# vjson
[](https://github.com/zpostfacto/vjson/actions/workflows/ci.yml)
`vjson` is a small C++ JSON parser and DOM focusing on good ergonomics.
Design goals:
- **Good ergonomics** when traversing the DOM (see below). This is the most
unique goal among the many other libraries available.
- **Small**: one ~750-line header, one ~1700-line .cpp file
- **No external dependencies**. No boost, no custom containers or
allocators. Use STL containers for storage: ``std::vector`` for arrays;
``std::map`` for objects. Strings and keys stored as ``std::string``,
but access using ``const char *`` is possible in most places.
- **No exceptions/RTTI**. Also, no ``iostream``. Safe to use in
codebases that disable exceptions entirely.
- **DOM-style interface**: read the whole document into some data
structures at once. (No SAX-style / streaming interface.)
- **Printing options**: Some basic options for minified or indented.
(No framework for detailed customization.)
- **Good error messages** if parsing fails, with a line number
(important for "pretty" / hand-edited JSON) and byte offset (important
for "minified" JSON).
- **Parsing options**: Comments and trailing commas can be optionally ignored.
Here are some goals this library doesn't have. (If you need these, try
one of the other libraries below.)
- **Not ultra-fast or efficient**. This lib aims to not be *grossly* inefficient,
but it also avoids weird/complicated stuff in the name of efficiency.
See some of the libs below if you need fast parsing or to load in huge
documents.
- **Not a header-only library**. Putting all the parsing implementation guts
in a header that must be parsed and compiled by every source file that wants
to load up a JSON document is an anti-pattern. This adds to build
time and bloats executables with no benefit to performance.

Data shown:
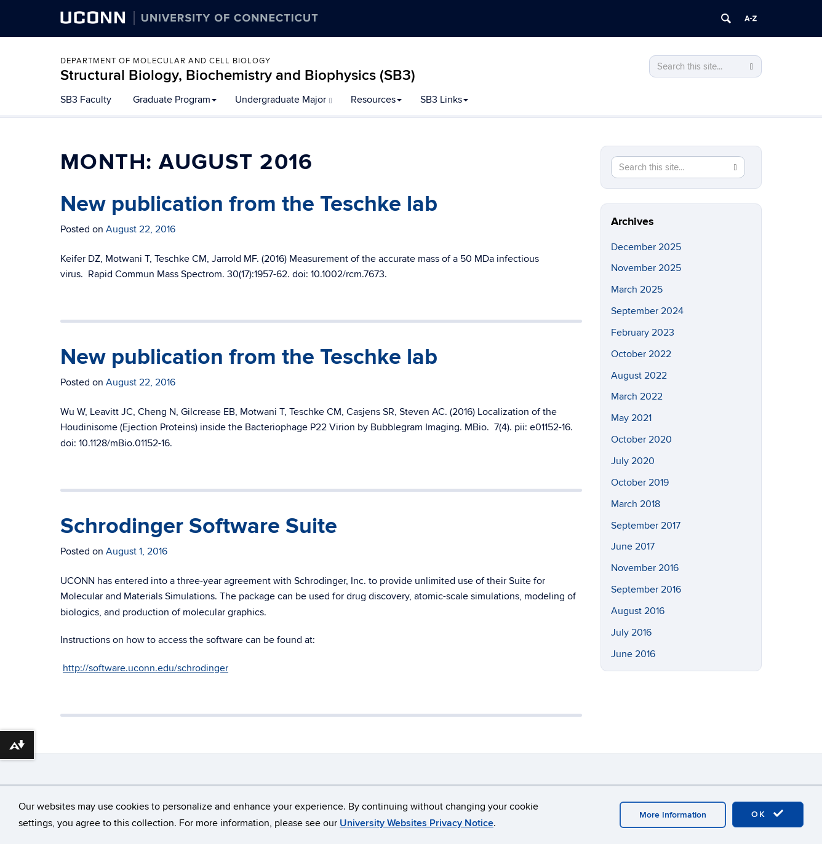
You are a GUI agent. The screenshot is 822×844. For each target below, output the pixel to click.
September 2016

Instructions:
- A) Quote the vjson README word for word, starting at "- **Small**: one" and ending at "SAX-style / streaming interface.)".
- B) Give every bold design-goal label in the vjson README's list of design goals.
- C) Carry on writing the vjson README from its final sentence.

Answers to the tasks:
- A)
- **Small**: one ~750-line header, one ~1700-line .cpp file
- **No external dependencies**. No boost, no custom containers or
allocators. Use STL containers for storage: ``std::vector`` for arrays;
``std::map`` for objects. Strings and keys stored as ``std::string``,
but access using ``const char *`` is possible in most places.
- **No exceptions/RTTI**. Also, no ``iostream``. Safe to use in
codebases that disable exceptions entirely.
- **DOM-style interface**: read the whole document into some data
structures at once. (No SAX-style / streaming interface.)

- B)
- Good ergonomics
- Small
- No external dependencies
- No exceptions/RTTI
- DOM-style interface
- Printing options
- Good error messages
- Parsing options

- C)
- Super streamlined syntax for constructing a DOM in C++ code
- No ``istream``, ``FILE*``, iterator interface, etc. The whole file must
fit in memory.
- Remember formatting or comments, to support automated modification of
documents
# Every field access should not require an `if ()` statement
My biggest complaint with other JSON libs is how tedious it can be
to write code to load up a file. Specifically:
- Code to traverse the DOM should not require an excessive number of ``if``
statements to handle common situations:
- An object does not have a value with the specified name
- An object or array has a value, but it's the wrong type
- Handling "Booleanish" values in a reasonably generous way, such as
treating a numeric 0 as false.
- Make it easy to deal with 64-bit numbers as strings. (JSON only
supports "numbers", which are usually represented as doubles. A 64-bit
value encoded as a "number" is very likely to be mutated in transit.)
If you want to be extremely strict about extra/missing keys, values of the
wrong type, etc. then there really is no shortcut for writing detailed,
explicit error handling. vjson makes it easy to write that kind of code when
the situation calls for it. But most of us have the more modest aim of
"detect common errors, but otherwise just do 'something reasonable' with
a malformed document, with the least amount of coding effort possible".
That's when vjson shines. For example:
- If a key is missing, it can supply the default in a single function call.
- If an array or object is missing, return an empty one.
- If a value is present at the given key, but the wrong type, just act as
if it is missing.
- If an array is only supposed to contain a certain type of value, iterate
over the elements with that type in an idiomatic way, ignoring any elements
that are the wrong type.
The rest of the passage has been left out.